Data rows ▸
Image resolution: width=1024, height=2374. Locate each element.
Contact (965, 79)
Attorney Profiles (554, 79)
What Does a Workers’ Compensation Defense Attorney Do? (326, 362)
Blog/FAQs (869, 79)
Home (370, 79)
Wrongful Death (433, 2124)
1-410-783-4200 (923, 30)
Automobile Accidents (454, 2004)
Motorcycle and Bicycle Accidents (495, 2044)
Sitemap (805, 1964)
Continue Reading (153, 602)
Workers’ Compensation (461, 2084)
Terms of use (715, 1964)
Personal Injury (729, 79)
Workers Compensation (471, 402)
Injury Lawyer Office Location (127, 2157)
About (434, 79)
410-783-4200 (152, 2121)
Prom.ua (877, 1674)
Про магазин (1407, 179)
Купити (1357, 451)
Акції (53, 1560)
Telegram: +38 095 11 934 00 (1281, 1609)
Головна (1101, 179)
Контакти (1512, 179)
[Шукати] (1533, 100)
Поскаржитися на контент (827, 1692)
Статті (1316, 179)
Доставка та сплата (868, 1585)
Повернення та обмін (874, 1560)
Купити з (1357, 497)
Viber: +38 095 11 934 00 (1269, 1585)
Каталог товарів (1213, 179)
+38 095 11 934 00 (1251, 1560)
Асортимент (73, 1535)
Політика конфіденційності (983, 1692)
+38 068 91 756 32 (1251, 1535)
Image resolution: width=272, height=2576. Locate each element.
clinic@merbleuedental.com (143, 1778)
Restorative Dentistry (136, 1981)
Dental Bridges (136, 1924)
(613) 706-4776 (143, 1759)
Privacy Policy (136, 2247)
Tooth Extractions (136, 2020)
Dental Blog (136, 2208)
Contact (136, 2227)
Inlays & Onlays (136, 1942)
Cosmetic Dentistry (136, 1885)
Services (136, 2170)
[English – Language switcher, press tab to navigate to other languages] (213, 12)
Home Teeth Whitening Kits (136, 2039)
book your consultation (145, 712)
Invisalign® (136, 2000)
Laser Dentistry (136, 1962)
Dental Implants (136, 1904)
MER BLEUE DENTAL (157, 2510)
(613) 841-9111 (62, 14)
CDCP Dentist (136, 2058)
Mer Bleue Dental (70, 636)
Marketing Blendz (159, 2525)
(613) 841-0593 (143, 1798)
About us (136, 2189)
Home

Given exercise ▸
Extract every line of the records above and reproduce each one unchanged, in the same order.

The result ▸
Image resolution: width=1024, height=2374. Locate each element.
Contact (965, 79)
Attorney Profiles (554, 79)
What Does a Workers’ Compensation Defense Attorney Do? (326, 362)
Blog/FAQs (869, 79)
Home (370, 79)
Wrongful Death (433, 2124)
1-410-783-4200 (923, 30)
Automobile Accidents (454, 2004)
Motorcycle and Bicycle Accidents (495, 2044)
Sitemap (805, 1964)
Continue Reading (153, 602)
Workers’ Compensation (461, 2084)
Terms of use (715, 1964)
Personal Injury (729, 79)
Workers Compensation (471, 402)
Injury Lawyer Office Location (127, 2157)
About (434, 79)
410-783-4200 (152, 2121)
Prom.ua (877, 1674)
Про магазин (1407, 179)
Купити (1357, 451)
Акції (53, 1560)
Telegram: +38 095 11 934 00 (1281, 1609)
Головна (1101, 179)
Контакти (1512, 179)
[Шукати] (1533, 100)
Поскаржитися на контент (827, 1692)
Статті (1316, 179)
Доставка та сплата (868, 1585)
Повернення та обмін (874, 1560)
Купити з (1357, 497)
Viber: +38 095 11 934 00 (1269, 1585)
Каталог товарів (1213, 179)
+38 095 11 934 00 (1251, 1560)
Асортимент (73, 1535)
Політика конфіденційності (983, 1692)
+38 068 91 756 32 (1251, 1535)
Image resolution: width=272, height=2576. Locate each element.
clinic@merbleuedental.com (143, 1778)
Restorative Dentistry (136, 1981)
Dental Bridges (136, 1924)
(613) 706-4776 (143, 1759)
Privacy Policy (136, 2247)
Tooth Extractions (136, 2020)
Dental Blog (136, 2208)
Contact (136, 2227)
Inlays & Onlays (136, 1942)
Cosmetic Dentistry (136, 1885)
Services (136, 2170)
[English – Language switcher, press tab to navigate to other languages] (213, 12)
Home Teeth Whitening Kits (136, 2039)
book your consultation (145, 712)
Invisalign® (136, 2000)
Laser Dentistry (136, 1962)
Dental Implants (136, 1904)
MER BLEUE DENTAL (157, 2510)
(613) 841-9111 (62, 14)
CDCP Dentist (136, 2058)
Mer Bleue Dental (70, 636)
Marketing Blendz (159, 2525)
(613) 841-0593 (143, 1798)
About us (136, 2189)
Home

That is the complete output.